Everything works well, however every now an then I get a SocketTimeOutException. I think this is because the website disconnects my program (or times me out, or throttles, or something).

Connection failing in HTTP is expected. That's the nature of the protocol. There can be many reasons for that (your newtork is unstable, their network is unstable, their firewall thinks you're attacking them and blocks, YOUR firewall thinks you're under attack and blocks).

I have implemented a random sleep between 0-30 seconds every time a new page is downloaded. and I think it helps but it still happens. So now I try to catch the exception and sleep for 15 minutes before recursively trying again.

I'd sleep everytime I sucessfully get a page OR everytime there is an error and then retry. I wouldn't wait so much, though (15mins?), I'd make it 1min tops for both.

Is there a better way to handle this? Is this the reason I am getting the exception?

As said, you get the exception due to the network. There's nothing you can do about it, this is normal network behavior.

Also, would it help to change IP somehow every few minutes (and is that possible in Java)?
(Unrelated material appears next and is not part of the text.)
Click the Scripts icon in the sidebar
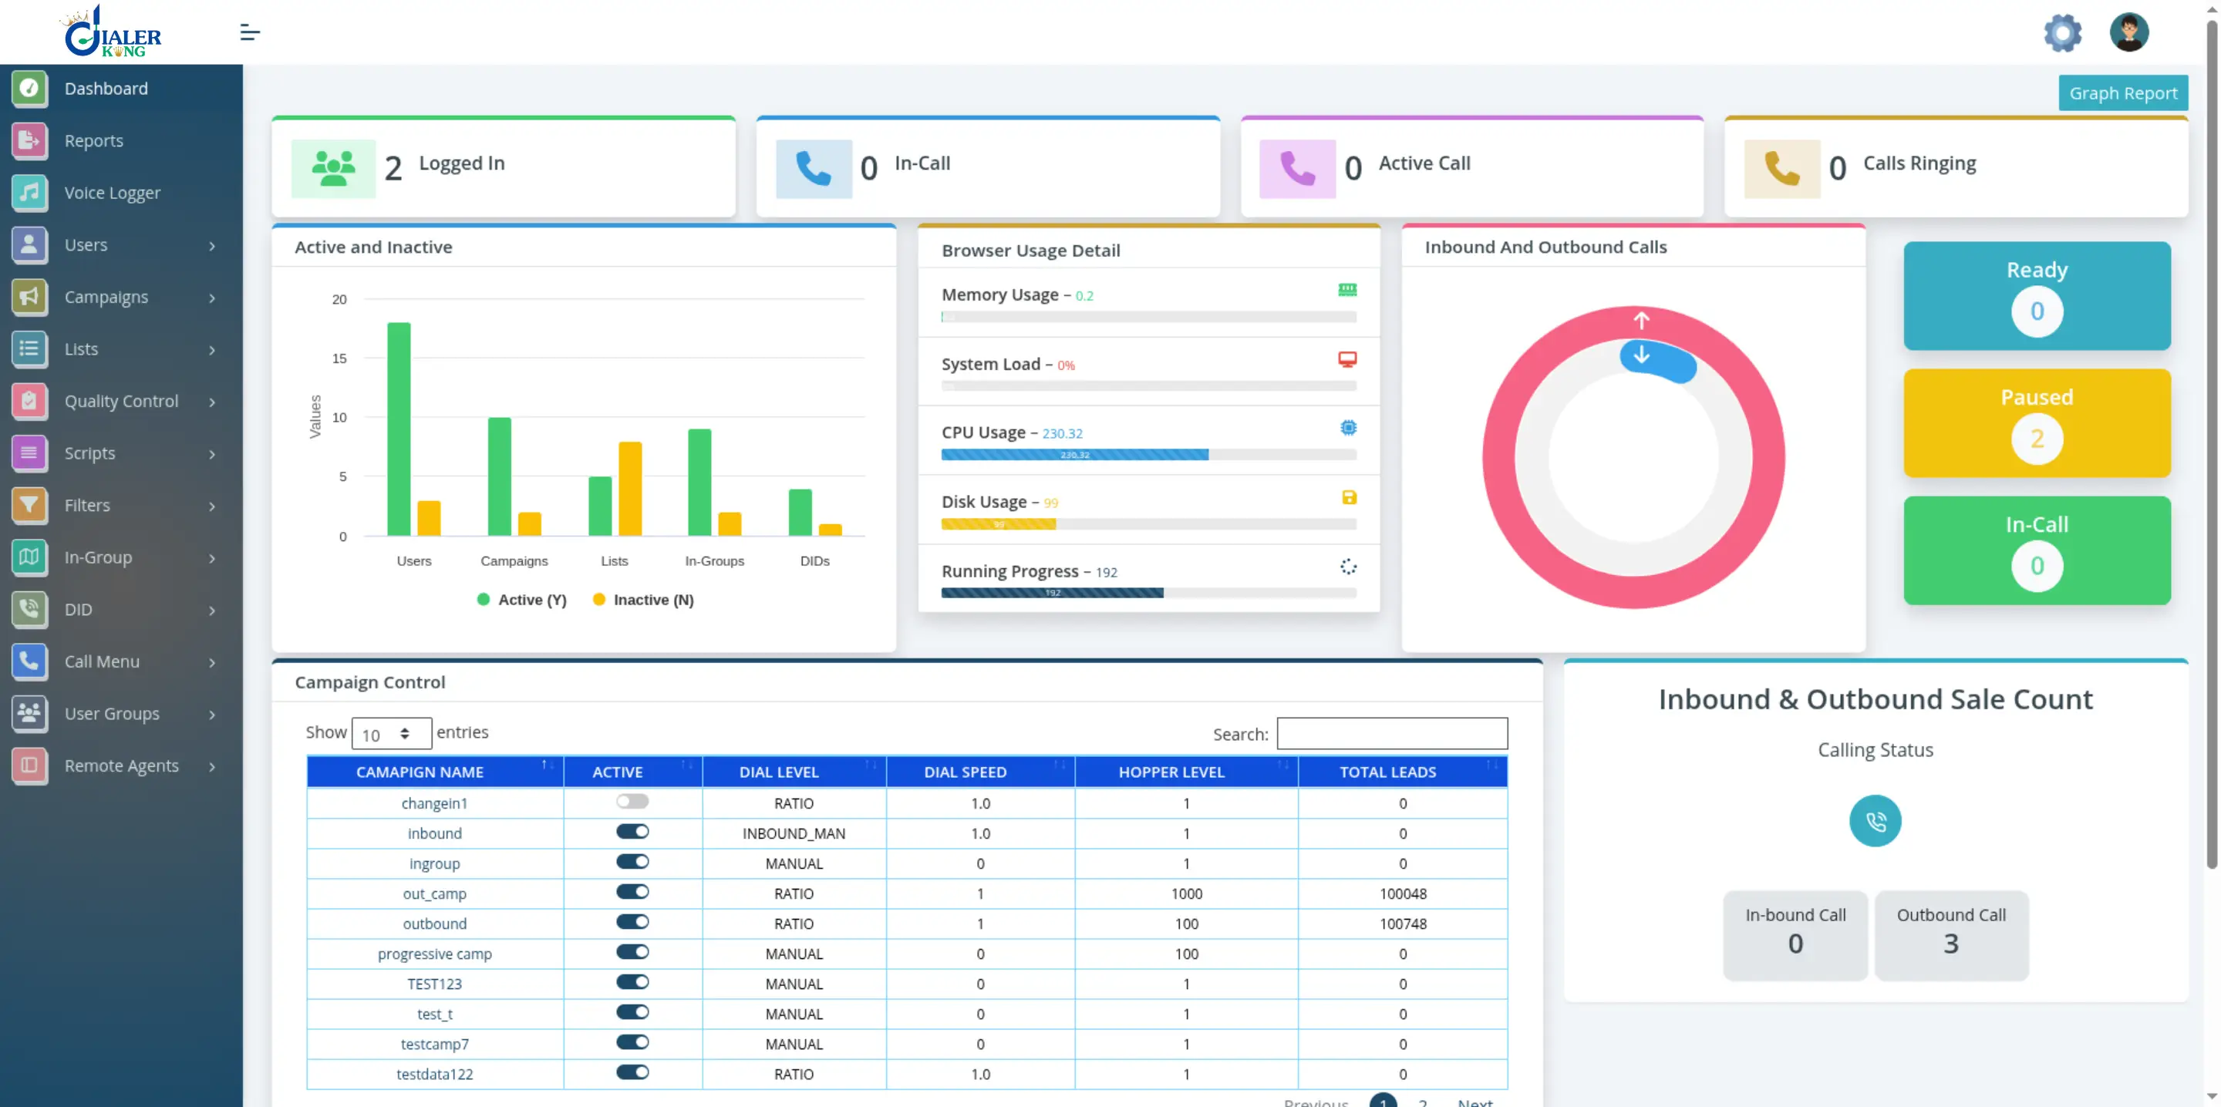The image size is (2221, 1107). click(30, 453)
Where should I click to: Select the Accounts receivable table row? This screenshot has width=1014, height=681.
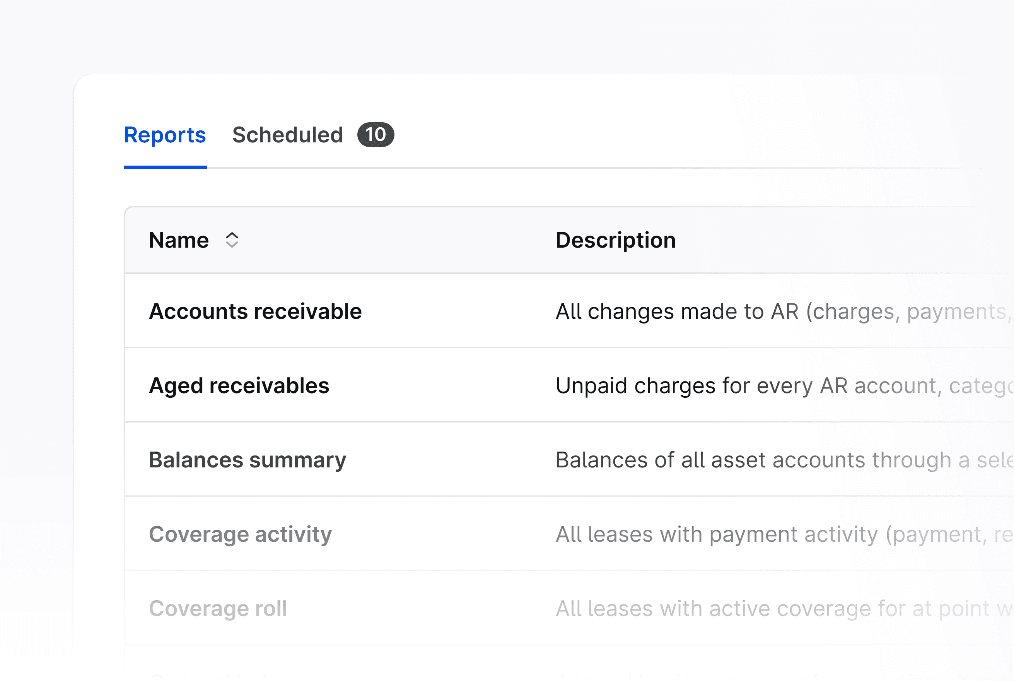coord(456,311)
Would help if the target website does some kind of logging and blocks an IP address after n requests. Still, you can't change it the way you want it through Java. The IP address belongs to the machine (not the program) and most of the time is assigned by somebody else, not you.

You could make the HTTP requests through proxies, and then their IP addresses is what will reach the target server (and you would change the proxy when one gets banned), but this will make your connection even more unstable, since you are adding one more layer on the "transaction".